#### Source extract
_ _ _ _

A group of real estate agent was able to increase the number of contracts they wrote and property appraisals by having reception staff that took customer inquiries to first mention their colleague’s credentials and expertise before delegating the phone call.

A typical example would look like “Lettings? If you want to know about your letting I can put you through to Rachael, she has over 20 years’ experience letting properties in this area”.

The expert introduction technique led to a 20% increase in a number of appointments and a 15% increase in signed contracts.

Another method business use on a typical basis is getting testimonials or feedback if online and word-of-mouth, which is arguably the most powerful growth strategy any business can implement.

6. Consistency

People have a tendency to want to appear consistent in front of other people.

People are obliged to be consistent with things they have previously said or done.

By this I mean people like to keep their word.

6.1 How Do We Apply Consistency To Business?

Marketers can use this in an active way of persuading others if they get them to agree to something beforehand.

It is activated by small commitments that can be made prior to a much bigger commitment. For example;

A research study shows that people would be unwilling to put up an unsightly wooden board on their garden that supports a drive safe campaign. However, in a neighbourhood close by a 400% increase in houses were willing to put up this same sign.

Why was this?

Well, a few weeks before this neighbourhood agreed to post a small card on their living room window that signalled support for the same campaign. This card was the initial commitments to a much bigger objective.

Therefore, to assure your influence is effective. You need to get a small commitment either voluntary active and public commitments in writing.

_ _ _ _

#### Excerpted data
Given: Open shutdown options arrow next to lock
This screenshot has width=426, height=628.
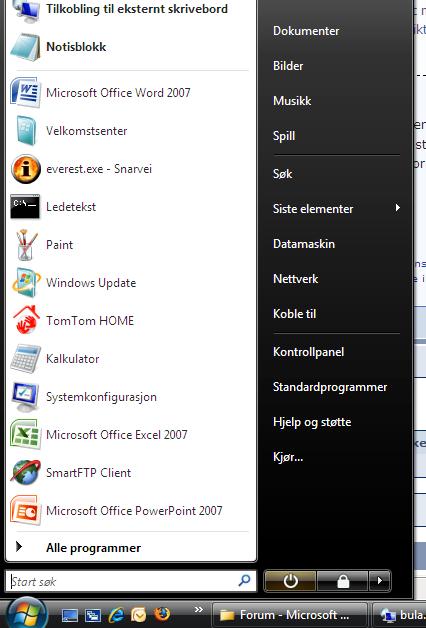Looking at the screenshot, I should click(x=379, y=580).
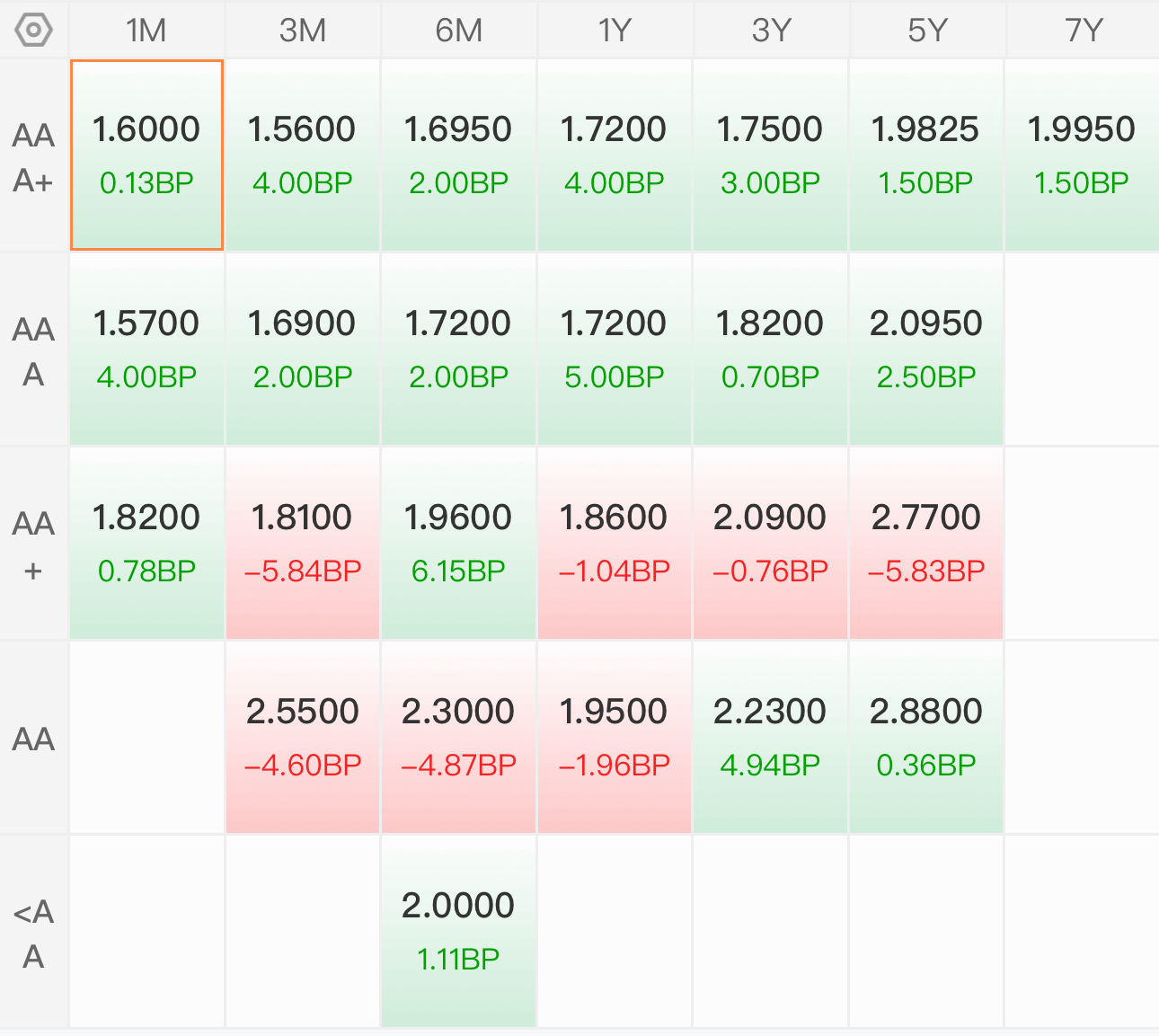
Task: Select the 2.7700 cell with -5.83BP
Action: pyautogui.click(x=926, y=544)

_ _ _ _

#### Assigned task A
Write out the part of the persuasion text from "The expert introduction" to "keep their word.".
#### Assigned task B
Condense the paragraph of the persuasion text that begins "A group of real estate agent" into one shorter sentence that keeps its main facts.

#### Answer box A
The expert introduction technique led to a 20% increase in a number of appointments and a 15% increase in signed contracts.

Another method business use on a typical basis is getting testimonials or feedback if online and word-of-mouth, which is arguably the most powerful growth strategy any business can implement.

6. Consistency

People have a tendency to want to appear consistent in front of other people.

People are obliged to be consistent with things they have previously said or done.

By this I mean people like to keep their word.

#### Answer box B
Real estate agents wrote more contracts and property appraisals after their reception staff began mentioning a colleague's credentials and expertise before passing on a customer's call.